Ao Pé da Letra: A TRAMA DITADORA

Continuando com a sessão "Ao Pé da Letra", mais uma reportagem do Canal da Imprensa. De 2003.

A Trama Ditadora por Vanessa Candia

Vender idéias, comportamentos, ideologias, padrões de beleza e coisas do gênero, sempre foi à especialidade das novelas brasileiras. Não é necessário ir muito longe. O Clone (Globo, 2001-2002) foi um exemplo do grande poder, principalmente de consumo, que elas exercem numa sociedade em que a telenovela faz parte da cultura - mesmo que essa cultura seja a "prima pobre".

Nunca se venderam tantos lenços, jóias e maquiagens como nesse período. Sem esquecer da procura ensandecida por aulas de dança do ventre. Mas então, com o fim da trama, todos produtos adquiridos são engavetados. Não servem pra mais nada. Ou melhor, até servem. Mas quem se atreveria a usar um lenço da Jade e cruzar com a Edwiges por aí!? Afinal ela é a ditadora do momento.

O dramaturgo Silvio de Abreu disse em uma entrevista que todo mundo lucra com o merchandising nas novelas, inclusive o autor. Mas enfatiza que permite desde que pareça natural. Por exemplo, um casal tomando refrigerante, uma dona-de-casa lavando roupa, etc.

No entanto, existe uma certa discrepância em algumas novelas. A atual novela das oito, Mulheres Apaixonadas, batendo recorde de merchandisings. Enquanto uma das "madames" coloca roupa para lavar na máquina, comenta com a outra madame a insuperável qualidade do sabão em pó Omo. O irônico é que numa casa com várias empregadas a patroa lave roupa. Onde fica a naturalidade da cena?

De acordo com a lei, a publicidade deve ser clara, de fácil e imediata identificação. Que um comercial é evidente numa novela, isso é indiscutível! Errado. Algumas são explícitas - prestando o ator a um papel ridículo -, mas em outras não. Não se vê um ator olhando para a câmera e falando "compre tal produto". Os anunciantes usam do carisma do ator ou personagem e da influência exercida sobre o telespectador. Este, por sua vez, compra idealizando que, quem sabe, talvez possa se parecer ao menos em algum aspecto com a personagem.

Olha o golpe!

A nova novela das seis, Chocolate com Pimenta, já estava agitando antes da estréia as docerias mais famosas do eixo Rio-São Paulo. A Kopenhagen, uma das chocolaterias mais famosas, já garantiu sua pontinha.
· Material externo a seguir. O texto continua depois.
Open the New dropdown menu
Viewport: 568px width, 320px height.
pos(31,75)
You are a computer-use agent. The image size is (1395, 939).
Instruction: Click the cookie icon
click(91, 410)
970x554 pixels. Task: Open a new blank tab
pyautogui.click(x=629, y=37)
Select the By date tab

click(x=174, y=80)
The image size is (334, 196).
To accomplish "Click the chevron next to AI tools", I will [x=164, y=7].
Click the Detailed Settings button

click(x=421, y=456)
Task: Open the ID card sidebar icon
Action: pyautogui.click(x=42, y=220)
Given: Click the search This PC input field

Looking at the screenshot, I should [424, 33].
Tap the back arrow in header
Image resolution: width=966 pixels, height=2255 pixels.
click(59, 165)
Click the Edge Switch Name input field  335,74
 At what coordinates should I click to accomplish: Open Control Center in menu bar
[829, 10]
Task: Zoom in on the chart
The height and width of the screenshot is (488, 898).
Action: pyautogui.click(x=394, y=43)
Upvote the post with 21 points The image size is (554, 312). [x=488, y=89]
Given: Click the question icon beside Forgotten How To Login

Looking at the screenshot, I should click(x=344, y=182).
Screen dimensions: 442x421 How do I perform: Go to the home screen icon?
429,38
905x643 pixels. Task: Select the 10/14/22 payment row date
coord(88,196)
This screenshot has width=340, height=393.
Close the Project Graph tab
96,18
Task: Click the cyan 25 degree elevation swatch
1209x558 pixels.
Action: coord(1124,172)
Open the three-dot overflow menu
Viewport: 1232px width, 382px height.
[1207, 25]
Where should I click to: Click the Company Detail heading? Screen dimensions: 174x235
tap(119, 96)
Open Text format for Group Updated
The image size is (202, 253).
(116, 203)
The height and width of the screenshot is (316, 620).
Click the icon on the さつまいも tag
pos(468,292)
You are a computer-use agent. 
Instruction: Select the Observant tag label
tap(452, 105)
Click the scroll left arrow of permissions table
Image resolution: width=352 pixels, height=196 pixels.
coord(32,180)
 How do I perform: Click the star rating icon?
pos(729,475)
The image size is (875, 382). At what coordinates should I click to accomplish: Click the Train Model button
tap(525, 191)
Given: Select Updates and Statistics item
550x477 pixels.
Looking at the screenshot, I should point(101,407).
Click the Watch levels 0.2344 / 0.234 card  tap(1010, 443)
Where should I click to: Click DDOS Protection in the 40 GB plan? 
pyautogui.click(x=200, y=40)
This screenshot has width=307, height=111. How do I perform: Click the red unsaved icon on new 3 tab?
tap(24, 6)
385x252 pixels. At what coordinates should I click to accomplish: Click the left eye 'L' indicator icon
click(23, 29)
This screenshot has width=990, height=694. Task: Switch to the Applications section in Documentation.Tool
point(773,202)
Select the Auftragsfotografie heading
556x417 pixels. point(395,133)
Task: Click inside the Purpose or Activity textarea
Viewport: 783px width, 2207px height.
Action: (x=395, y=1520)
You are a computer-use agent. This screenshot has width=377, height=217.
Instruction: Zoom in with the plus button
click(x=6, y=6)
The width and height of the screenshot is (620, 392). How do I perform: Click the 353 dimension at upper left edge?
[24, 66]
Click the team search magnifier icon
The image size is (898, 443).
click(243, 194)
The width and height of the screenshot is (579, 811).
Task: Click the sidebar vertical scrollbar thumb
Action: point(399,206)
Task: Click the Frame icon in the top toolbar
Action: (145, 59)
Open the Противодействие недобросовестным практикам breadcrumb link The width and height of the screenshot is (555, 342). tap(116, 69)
Pesquisas mostraram que essa novela vai mexer com o mercado de chocolate. Pois, cena ou outra, aparece alguém comendo chocolate. Espera-se um aumento de produção e preço na indústria de chocolates.

Agora, eis o golpe! Minoria dos telespectadores tem condições de adquirir um chocolate de marca refinada ou de comer uma guloseima semelhante à da novela em sofisticadas docerias. O consumidor é movido a comprar determinado produto, sem nem saber o porquê. Ele sabe que "precisa" adquirir. E muitas vezes se priva de produtos realmente necessários para, pelo menos uma vez, saber qual a sensação que teve em comer ou usar determinado produto que o mocinho ou a vilã da novela sentiu.

Nessa brincadeira ditatorial, o consumidor é enganado grosseiramente. A realidade sócio-econômica do povo brasileiro não se assemelha - ao contrário do que os dramaturgos alegam - com a vida transmitida nas novelas. Nestas, nem os pobres são tão pobres.

Os problemas acarretados por esse merchandising, direta e indireta, são mais sérios do que se pensa. As mulheres, alvo preferido, anseiam em comprar a roupa da moda; o CD do momento; a maquiagem que uma atriz usa, que tem tal artista na embalagem e que outra fulana fez o comercial; a sandália de não sei quem, enfim. Entra em cena o famoso crediário. Finalmente, a telespectadora consegue estar atualizada com o mundo, mesmo que para isso passe meses pagando as parcelas.

Isso acaba gerando inadimplência, pessoas depressivas por não possuírem o padrão de vida das personagens, adolescentes frustradas por estarem fora do modelo de beleza, relacionamentos desastrosos.

Contudo, indiferente com a realidade, novelas entram e novelas saem. E os personagens passam deixando, literalmente, sua marca.